■ **Supplied entries**
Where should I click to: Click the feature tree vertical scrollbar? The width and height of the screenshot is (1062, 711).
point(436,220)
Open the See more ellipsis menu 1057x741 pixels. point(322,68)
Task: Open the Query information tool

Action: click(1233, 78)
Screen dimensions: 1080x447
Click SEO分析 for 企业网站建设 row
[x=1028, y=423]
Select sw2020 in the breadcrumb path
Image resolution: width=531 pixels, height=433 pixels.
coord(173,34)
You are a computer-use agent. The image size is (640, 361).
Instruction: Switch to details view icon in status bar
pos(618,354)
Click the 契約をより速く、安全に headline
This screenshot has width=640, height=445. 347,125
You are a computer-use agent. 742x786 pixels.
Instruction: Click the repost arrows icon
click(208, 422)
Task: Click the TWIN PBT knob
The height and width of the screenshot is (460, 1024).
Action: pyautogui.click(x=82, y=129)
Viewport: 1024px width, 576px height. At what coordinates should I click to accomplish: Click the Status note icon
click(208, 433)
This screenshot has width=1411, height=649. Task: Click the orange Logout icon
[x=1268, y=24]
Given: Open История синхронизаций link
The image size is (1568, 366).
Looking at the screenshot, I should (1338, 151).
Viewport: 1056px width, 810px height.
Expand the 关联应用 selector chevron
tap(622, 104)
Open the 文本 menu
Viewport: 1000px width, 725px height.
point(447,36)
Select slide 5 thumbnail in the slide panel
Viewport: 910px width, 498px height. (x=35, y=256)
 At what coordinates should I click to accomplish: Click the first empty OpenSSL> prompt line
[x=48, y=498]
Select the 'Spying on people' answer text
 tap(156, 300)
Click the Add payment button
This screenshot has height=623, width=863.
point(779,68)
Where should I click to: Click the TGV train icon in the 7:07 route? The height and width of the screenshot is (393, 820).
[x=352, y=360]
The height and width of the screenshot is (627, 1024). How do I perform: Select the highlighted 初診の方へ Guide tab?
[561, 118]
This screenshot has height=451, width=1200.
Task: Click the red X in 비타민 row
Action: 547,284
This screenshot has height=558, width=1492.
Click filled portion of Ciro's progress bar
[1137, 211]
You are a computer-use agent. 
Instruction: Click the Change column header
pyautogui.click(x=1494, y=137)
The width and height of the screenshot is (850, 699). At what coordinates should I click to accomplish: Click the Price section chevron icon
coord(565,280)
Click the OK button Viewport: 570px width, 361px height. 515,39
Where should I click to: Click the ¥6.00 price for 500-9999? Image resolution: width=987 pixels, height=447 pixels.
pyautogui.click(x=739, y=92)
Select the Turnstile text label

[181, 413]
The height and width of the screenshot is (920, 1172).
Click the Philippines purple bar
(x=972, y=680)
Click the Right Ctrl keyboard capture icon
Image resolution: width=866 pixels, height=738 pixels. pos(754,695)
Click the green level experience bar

■ **Action item**
Repeat the whole listing exactly, line for line.

■ **Written response**
Where should I click to: Click the feature tree vertical scrollbar? The width and height of the screenshot is (1062, 711).
point(436,220)
Open the See more ellipsis menu 1057x741 pixels. point(322,68)
Task: Open the Query information tool

Action: click(1233, 78)
Screen dimensions: 1080x447
Click SEO分析 for 企业网站建设 row
[x=1028, y=423]
Select sw2020 in the breadcrumb path
Image resolution: width=531 pixels, height=433 pixels.
coord(173,34)
You are a computer-use agent. The image size is (640, 361).
Instruction: Switch to details view icon in status bar
pos(618,354)
Click the 契約をより速く、安全に headline
This screenshot has width=640, height=445. 347,125
You are a computer-use agent. 742x786 pixels.
Instruction: Click the repost arrows icon
click(208, 422)
Task: Click the TWIN PBT knob
The height and width of the screenshot is (460, 1024).
Action: pyautogui.click(x=82, y=129)
Viewport: 1024px width, 576px height. At what coordinates should I click to accomplish: Click the Status note icon
click(208, 433)
This screenshot has width=1411, height=649. Task: Click the orange Logout icon
[x=1268, y=24]
Given: Open История синхронизаций link
The image size is (1568, 366).
Looking at the screenshot, I should (1338, 151).
Viewport: 1056px width, 810px height.
Expand the 关联应用 selector chevron
tap(622, 104)
Open the 文本 menu
Viewport: 1000px width, 725px height.
point(447,36)
Select slide 5 thumbnail in the slide panel
Viewport: 910px width, 498px height. (x=35, y=256)
 At what coordinates should I click to accomplish: Click the first empty OpenSSL> prompt line
[x=48, y=498]
Select the 'Spying on people' answer text
 tap(156, 300)
Click the Add payment button
This screenshot has height=623, width=863.
point(779,68)
Where should I click to: Click the TGV train icon in the 7:07 route? The height and width of the screenshot is (393, 820).
[x=352, y=360]
The height and width of the screenshot is (627, 1024). How do I perform: Select the highlighted 初診の方へ Guide tab?
[561, 118]
This screenshot has height=451, width=1200.
Task: Click the red X in 비타민 row
Action: 547,284
This screenshot has height=558, width=1492.
Click filled portion of Ciro's progress bar
[1137, 211]
You are a computer-use agent. 
Instruction: Click the Change column header
pyautogui.click(x=1494, y=137)
The width and height of the screenshot is (850, 699). At what coordinates should I click to accomplish: Click the Price section chevron icon
coord(565,280)
Click the OK button Viewport: 570px width, 361px height. 515,39
Where should I click to: Click the ¥6.00 price for 500-9999? Image resolution: width=987 pixels, height=447 pixels.
pyautogui.click(x=739, y=92)
Select the Turnstile text label

[181, 413]
The height and width of the screenshot is (920, 1172).
Click the Philippines purple bar
(x=972, y=680)
Click the Right Ctrl keyboard capture icon
Image resolution: width=866 pixels, height=738 pixels. pos(754,695)
Click the green level experience bar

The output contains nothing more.